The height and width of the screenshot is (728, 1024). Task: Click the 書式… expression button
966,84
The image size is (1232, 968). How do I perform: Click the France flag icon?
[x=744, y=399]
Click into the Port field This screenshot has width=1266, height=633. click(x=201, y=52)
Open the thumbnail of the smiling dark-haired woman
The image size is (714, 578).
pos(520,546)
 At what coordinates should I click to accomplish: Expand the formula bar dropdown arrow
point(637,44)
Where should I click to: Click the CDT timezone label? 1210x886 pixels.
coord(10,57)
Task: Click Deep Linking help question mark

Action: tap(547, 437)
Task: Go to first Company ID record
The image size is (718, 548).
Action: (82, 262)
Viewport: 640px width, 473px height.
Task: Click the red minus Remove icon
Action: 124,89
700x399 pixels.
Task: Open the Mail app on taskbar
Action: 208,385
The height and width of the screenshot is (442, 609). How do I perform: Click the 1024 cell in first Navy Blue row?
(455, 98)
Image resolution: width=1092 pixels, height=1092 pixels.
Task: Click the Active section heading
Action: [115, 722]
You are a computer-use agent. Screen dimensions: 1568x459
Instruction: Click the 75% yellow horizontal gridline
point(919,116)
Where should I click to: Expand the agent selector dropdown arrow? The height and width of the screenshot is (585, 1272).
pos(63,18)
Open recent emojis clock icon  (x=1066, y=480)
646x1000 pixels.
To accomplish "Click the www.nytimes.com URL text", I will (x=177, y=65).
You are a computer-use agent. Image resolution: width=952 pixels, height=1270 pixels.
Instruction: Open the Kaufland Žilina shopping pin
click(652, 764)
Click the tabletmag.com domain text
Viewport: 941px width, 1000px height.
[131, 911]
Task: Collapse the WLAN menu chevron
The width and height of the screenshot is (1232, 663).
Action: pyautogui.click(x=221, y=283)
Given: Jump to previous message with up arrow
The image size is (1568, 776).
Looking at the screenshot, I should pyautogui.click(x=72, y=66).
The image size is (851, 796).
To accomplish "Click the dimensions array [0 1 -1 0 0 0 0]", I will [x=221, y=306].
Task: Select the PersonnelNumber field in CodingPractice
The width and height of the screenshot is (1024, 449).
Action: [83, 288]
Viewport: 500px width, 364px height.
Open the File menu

───

**Problem to work on**.
Please determine the number of lines in the records above that include the string "dimensions", and answer with that number only.

**Solution**.
2